### The task
Rewrite the stretch from the line containing "This screenshot has width=1024, height=768." through the end of the lines as a JSON list of strings, one string per line, leaving out any blank lines.

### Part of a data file
========================================

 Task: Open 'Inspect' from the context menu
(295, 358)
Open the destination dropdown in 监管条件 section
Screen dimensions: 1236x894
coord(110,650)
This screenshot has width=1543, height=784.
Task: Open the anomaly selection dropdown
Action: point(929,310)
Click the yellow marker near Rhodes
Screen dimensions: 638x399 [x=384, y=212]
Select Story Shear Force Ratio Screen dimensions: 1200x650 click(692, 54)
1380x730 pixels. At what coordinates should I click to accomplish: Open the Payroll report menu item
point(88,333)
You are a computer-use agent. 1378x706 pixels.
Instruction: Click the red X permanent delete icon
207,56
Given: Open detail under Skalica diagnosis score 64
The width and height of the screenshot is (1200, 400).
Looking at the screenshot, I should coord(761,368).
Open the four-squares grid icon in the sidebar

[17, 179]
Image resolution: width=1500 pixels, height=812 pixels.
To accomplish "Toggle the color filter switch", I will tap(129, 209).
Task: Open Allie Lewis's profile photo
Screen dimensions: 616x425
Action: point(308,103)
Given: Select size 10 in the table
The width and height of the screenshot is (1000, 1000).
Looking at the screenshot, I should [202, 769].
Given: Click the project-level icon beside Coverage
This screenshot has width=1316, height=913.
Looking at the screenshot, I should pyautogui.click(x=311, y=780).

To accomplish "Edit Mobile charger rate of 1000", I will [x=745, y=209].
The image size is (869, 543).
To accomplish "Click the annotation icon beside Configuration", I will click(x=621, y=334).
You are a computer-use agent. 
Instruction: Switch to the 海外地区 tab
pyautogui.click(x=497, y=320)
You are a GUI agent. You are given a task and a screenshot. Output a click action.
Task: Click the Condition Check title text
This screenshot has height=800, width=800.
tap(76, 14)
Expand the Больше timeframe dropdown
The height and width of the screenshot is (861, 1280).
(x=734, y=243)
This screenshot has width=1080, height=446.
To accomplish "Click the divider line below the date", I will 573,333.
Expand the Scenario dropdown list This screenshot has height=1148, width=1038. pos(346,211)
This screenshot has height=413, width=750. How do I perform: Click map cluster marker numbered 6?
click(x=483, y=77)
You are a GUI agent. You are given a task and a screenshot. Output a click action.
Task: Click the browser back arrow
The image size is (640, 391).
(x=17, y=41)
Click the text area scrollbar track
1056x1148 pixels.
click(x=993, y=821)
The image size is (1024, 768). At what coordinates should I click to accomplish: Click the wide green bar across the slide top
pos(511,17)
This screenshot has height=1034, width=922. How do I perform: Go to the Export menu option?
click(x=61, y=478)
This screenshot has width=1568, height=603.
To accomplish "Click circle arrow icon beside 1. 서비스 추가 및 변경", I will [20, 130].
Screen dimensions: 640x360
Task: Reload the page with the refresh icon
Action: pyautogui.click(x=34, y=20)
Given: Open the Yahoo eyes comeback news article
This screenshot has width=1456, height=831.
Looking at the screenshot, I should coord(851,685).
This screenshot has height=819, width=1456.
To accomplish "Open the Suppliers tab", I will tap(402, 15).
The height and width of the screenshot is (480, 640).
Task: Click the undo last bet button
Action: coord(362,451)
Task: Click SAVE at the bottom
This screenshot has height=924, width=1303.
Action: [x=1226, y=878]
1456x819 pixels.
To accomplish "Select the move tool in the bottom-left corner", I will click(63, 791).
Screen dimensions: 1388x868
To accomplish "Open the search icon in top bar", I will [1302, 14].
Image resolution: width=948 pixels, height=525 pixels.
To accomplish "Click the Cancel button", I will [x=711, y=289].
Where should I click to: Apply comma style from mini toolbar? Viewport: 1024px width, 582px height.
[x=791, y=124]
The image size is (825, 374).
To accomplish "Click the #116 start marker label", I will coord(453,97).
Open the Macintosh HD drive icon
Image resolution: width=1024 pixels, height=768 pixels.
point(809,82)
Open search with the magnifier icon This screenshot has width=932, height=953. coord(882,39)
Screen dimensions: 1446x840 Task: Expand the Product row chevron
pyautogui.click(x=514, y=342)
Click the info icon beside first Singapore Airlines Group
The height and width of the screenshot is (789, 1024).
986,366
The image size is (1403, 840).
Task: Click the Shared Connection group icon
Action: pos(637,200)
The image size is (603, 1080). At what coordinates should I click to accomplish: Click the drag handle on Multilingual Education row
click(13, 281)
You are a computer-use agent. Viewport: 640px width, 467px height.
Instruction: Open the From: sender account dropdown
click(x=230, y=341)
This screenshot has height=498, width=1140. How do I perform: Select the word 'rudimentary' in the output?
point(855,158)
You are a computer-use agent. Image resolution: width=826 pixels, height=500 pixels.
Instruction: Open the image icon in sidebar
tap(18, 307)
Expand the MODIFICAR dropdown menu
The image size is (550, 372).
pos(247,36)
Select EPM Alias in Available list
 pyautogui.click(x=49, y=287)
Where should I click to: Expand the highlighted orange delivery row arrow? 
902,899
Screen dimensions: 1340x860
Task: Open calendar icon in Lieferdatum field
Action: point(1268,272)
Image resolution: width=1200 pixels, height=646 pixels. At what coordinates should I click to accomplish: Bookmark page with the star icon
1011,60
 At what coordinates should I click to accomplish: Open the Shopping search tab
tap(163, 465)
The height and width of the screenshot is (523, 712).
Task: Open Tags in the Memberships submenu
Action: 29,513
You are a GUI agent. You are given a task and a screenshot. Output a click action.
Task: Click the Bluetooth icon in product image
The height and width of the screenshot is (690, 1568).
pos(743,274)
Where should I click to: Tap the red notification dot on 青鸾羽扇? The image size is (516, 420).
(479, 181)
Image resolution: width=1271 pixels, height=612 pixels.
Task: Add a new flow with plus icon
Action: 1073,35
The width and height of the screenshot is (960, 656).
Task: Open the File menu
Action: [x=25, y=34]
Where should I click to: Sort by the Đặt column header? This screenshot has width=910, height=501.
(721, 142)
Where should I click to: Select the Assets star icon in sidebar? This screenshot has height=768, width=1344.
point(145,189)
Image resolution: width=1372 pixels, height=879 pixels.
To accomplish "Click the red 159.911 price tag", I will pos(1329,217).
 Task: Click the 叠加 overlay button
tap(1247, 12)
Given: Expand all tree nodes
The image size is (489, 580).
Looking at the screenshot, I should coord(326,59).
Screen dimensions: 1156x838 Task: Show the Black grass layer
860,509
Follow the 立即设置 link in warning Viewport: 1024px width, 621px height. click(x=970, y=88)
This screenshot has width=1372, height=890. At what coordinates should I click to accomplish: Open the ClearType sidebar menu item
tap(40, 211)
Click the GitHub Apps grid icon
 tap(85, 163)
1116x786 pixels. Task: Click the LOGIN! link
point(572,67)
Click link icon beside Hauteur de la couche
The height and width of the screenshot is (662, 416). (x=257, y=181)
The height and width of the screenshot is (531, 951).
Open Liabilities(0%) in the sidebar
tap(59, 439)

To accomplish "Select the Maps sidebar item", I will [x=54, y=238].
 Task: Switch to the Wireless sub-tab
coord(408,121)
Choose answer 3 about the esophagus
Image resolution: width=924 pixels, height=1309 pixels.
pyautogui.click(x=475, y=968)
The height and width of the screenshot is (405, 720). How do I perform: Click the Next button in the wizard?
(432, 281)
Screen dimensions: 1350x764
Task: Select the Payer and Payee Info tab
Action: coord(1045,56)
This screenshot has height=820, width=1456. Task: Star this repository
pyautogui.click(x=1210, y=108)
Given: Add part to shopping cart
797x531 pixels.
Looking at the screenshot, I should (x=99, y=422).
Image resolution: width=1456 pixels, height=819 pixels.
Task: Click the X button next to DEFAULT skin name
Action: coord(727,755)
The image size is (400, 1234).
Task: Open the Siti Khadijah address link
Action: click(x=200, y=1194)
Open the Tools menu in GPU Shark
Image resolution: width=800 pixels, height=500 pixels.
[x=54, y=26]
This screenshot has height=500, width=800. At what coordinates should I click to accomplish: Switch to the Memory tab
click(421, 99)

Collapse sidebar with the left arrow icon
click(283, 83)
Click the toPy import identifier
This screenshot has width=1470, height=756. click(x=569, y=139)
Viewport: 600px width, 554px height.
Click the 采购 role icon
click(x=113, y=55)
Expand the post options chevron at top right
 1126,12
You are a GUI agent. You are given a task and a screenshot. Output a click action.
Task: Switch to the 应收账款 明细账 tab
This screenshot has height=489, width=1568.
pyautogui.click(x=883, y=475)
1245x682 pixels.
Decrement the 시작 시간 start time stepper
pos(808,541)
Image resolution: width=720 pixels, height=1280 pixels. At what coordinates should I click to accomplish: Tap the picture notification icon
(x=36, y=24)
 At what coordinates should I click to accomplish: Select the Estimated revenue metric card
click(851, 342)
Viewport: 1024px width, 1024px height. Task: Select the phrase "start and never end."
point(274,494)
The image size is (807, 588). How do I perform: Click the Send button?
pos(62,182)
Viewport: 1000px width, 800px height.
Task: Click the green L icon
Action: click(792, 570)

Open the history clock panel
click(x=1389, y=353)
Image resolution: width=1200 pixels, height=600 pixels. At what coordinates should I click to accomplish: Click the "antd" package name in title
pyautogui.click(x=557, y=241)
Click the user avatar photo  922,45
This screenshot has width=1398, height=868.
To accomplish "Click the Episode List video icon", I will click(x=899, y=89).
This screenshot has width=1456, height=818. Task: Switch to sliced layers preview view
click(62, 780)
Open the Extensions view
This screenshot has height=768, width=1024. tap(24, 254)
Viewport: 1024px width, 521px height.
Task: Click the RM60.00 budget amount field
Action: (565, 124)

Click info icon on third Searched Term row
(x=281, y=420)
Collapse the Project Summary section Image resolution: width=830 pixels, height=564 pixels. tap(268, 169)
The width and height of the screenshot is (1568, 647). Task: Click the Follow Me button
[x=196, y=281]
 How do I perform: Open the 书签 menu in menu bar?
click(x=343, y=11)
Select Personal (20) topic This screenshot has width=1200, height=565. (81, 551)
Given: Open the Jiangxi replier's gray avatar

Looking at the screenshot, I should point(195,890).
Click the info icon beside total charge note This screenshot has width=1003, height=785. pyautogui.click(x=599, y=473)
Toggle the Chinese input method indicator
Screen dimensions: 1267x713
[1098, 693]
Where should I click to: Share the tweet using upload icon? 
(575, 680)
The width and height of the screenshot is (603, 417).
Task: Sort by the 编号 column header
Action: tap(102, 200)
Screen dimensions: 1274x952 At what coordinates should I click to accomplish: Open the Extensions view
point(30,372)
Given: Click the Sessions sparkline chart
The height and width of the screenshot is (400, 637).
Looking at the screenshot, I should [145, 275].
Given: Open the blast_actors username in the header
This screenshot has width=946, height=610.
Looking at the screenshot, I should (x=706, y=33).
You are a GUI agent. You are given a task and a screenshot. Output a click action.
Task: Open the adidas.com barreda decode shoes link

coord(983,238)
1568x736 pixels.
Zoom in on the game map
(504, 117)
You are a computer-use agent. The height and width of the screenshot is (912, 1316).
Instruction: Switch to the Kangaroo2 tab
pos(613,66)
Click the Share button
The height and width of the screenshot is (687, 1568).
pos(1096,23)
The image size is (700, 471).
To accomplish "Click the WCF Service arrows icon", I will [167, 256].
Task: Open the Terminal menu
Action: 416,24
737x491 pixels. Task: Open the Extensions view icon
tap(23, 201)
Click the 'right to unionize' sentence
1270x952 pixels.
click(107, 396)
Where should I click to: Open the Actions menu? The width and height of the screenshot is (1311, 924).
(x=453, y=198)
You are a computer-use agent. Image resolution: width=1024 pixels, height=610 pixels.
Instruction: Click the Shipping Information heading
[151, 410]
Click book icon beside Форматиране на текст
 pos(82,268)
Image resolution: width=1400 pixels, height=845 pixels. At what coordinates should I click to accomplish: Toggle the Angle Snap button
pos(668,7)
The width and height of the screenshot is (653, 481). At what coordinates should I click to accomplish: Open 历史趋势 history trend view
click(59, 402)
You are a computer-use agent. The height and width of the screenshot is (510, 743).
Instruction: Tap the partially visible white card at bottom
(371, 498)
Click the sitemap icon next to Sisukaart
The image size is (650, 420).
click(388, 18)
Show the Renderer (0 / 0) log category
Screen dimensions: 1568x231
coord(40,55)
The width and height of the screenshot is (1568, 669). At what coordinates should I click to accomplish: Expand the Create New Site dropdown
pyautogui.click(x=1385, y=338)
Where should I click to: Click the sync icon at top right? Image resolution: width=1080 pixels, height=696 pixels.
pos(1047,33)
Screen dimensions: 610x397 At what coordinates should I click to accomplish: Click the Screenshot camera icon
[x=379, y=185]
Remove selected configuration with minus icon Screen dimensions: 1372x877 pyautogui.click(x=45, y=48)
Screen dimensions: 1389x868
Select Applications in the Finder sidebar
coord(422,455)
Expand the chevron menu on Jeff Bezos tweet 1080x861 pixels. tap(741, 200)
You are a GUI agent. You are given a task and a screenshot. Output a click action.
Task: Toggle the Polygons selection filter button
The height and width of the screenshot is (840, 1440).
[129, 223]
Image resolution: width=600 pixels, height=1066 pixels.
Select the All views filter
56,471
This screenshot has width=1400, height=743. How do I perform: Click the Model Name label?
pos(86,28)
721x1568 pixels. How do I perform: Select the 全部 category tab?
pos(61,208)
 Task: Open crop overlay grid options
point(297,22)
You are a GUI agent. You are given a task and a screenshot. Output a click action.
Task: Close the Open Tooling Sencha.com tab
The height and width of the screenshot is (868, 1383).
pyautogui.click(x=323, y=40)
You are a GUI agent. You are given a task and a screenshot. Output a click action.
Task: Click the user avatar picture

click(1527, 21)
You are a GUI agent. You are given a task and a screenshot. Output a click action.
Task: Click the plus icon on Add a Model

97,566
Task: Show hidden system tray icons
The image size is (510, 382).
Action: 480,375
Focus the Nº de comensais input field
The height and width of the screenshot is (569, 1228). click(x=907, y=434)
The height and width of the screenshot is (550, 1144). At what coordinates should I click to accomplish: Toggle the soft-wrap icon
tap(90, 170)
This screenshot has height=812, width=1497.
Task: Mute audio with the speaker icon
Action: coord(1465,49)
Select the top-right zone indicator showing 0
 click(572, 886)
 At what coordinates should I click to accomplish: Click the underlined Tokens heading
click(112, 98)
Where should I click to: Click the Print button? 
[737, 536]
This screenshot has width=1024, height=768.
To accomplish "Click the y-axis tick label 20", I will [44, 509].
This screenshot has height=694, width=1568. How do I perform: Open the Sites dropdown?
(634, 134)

========================================

### The output
[
  "This screenshot has width=1024, height=768.",
  "To accomplish \"Click the y-axis tick label 20\", I will [44, 509].",
  "This screenshot has height=694, width=1568. How do I perform: Open the Sites dropdown?",
  "(634, 134)"
]